I am working on the following exercise:
Let $\mathcal{C} = (\mathcal{X} , P, \mathcal{Y})$ be a channel with $\mathcal{X} = \mathcal{Y} = \{0,1\}$ and transition matrix
$$ P = \begin{bmatrix}
7/8 &1/8 \\
1/8 &7/8
\end{bmatrix}.$$The input probabilities are $P[X = 0] = 0.3, P[X = 1] = 0.7$. Each input bit is encoded by
transmitting it through the channel $2n + 1$ times, and the decoding function is the majority
bit (the bit $0$ or $1$ that appears more times in the sequence of $2n + 1$ output bits).
Let $f(n)$ be the probability that the decoded bit is different from the encoded bit.Express $f(n)$ as a sum of the form $f(n) = \sum_{k=\ldots}^\ldots (\ldots)$.

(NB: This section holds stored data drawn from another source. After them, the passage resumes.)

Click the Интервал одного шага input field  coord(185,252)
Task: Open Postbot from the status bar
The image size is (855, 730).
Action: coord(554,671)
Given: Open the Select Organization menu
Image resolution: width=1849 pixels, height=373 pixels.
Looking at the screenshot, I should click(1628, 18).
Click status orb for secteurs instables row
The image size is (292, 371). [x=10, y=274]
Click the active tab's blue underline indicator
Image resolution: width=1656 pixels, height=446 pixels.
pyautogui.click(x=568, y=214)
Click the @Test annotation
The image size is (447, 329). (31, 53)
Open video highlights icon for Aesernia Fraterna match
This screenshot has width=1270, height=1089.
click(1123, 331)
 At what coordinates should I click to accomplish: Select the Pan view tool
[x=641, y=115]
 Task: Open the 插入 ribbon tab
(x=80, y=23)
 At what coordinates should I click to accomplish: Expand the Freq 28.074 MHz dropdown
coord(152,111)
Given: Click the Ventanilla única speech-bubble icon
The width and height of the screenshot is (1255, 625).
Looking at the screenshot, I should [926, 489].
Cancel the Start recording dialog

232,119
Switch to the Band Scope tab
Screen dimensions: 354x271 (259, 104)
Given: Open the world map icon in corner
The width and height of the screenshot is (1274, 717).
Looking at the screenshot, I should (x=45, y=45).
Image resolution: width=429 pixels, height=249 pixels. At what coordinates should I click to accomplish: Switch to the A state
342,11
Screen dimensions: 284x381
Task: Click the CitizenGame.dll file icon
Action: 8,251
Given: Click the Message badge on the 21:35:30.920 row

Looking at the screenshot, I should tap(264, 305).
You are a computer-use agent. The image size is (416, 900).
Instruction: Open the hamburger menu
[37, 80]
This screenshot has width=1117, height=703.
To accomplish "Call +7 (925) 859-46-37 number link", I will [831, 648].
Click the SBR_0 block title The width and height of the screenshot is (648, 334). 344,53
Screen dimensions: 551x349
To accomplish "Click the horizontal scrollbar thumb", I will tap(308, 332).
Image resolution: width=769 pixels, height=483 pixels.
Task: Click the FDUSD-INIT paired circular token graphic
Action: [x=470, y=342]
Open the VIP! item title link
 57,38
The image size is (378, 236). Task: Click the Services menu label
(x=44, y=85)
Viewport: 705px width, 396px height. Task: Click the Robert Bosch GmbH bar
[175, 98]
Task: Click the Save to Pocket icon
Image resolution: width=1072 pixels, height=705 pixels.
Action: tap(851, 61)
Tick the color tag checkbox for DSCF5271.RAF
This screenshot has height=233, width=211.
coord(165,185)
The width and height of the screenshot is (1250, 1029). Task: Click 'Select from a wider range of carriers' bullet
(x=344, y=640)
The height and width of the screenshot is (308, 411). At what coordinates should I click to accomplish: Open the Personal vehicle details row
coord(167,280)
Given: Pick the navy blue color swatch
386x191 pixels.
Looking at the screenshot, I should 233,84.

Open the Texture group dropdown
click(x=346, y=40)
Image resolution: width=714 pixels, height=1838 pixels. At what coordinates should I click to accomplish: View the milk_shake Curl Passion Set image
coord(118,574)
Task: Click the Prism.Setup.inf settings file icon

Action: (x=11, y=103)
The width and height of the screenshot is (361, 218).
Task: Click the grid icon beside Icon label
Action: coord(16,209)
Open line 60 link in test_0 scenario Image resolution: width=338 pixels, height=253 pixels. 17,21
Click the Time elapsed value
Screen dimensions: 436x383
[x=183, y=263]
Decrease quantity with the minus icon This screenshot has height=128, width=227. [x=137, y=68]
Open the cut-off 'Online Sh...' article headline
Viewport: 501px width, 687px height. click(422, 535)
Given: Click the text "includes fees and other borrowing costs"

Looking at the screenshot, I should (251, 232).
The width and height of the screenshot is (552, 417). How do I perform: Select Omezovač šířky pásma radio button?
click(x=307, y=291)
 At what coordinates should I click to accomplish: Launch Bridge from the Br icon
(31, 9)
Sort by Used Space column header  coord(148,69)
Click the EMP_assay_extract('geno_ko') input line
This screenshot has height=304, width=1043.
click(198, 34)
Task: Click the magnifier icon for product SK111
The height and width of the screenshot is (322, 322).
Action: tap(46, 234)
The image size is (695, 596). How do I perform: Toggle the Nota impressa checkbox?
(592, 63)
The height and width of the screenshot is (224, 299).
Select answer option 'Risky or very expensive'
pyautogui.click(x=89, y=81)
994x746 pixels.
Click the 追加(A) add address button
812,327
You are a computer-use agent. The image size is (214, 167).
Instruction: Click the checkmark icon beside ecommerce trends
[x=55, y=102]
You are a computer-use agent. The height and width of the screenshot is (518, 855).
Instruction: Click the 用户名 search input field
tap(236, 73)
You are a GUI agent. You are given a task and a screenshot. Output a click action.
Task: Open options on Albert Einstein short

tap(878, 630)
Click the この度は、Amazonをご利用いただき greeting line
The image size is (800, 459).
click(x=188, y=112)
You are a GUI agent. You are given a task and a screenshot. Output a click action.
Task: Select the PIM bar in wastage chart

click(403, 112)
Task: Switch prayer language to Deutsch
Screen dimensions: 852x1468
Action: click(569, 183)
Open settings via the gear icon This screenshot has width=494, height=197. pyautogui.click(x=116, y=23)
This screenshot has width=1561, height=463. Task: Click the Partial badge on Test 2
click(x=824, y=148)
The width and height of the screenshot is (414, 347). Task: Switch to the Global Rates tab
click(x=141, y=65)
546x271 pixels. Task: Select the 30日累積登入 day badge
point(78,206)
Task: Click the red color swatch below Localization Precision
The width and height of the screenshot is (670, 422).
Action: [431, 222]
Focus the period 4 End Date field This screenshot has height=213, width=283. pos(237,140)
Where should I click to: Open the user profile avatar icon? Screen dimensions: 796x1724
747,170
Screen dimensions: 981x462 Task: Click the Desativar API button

My attempt: From $P$ we read that the probabilites for the channel makes a wrong output, i.e.: $p(0 \mid 1)$ and $p(1 \mid 0)$, are both $1/8$. So the error probability is given by the probability that at least $n+1$ many mistakes occur. We can calculate this via
$$\sum_{k=n+1}^{2n+1} 0.7 \cdot p(0 \mid 1)^k + 0.3 \cdot p(1 \mid 0)^k = \sum_{k=n+1}^{2n+1} (1/8)^k$$
Is this correct?
Best Answer
I think decomposing the error probability in terms of number of flipped bits is the way to go, but the summand is incorrect. $0.7p(0|1)^k$ is the probability of sending the bit $1$ and observing at least $k$ bit flips. This outcome still counts events with $k, k+1,..., 2n+1$ bit errors because you are not putting any restrictions on the remaining $2n+1-k$ bits.
Let $E_k$ denote the event of $k$ bit flips. Then, $f(n) = \sum_{k=n+1}^{2n+1} P(E_k)$.
To find $E_k$, you need to count bit flips exactly; $k$ bit errors and $(2n+1-k)$ correctly received bits: \begin{align} P(E_k) = 0.7 P(E_k \vert 1 \text{ sent}) + 0.3 P(E_k \vert 0 \text{ sent}) = \left(\frac{1}{8}\right)^k\left(\frac{7}{8}\right)^{2n+1-k} \end{align}
So,
$$f(n) = \sum_{k=n+1}^{2n+1}\left(\frac{1}{8}\right)^k\left(\frac{7}{8}\right)^{2n+1-k}$$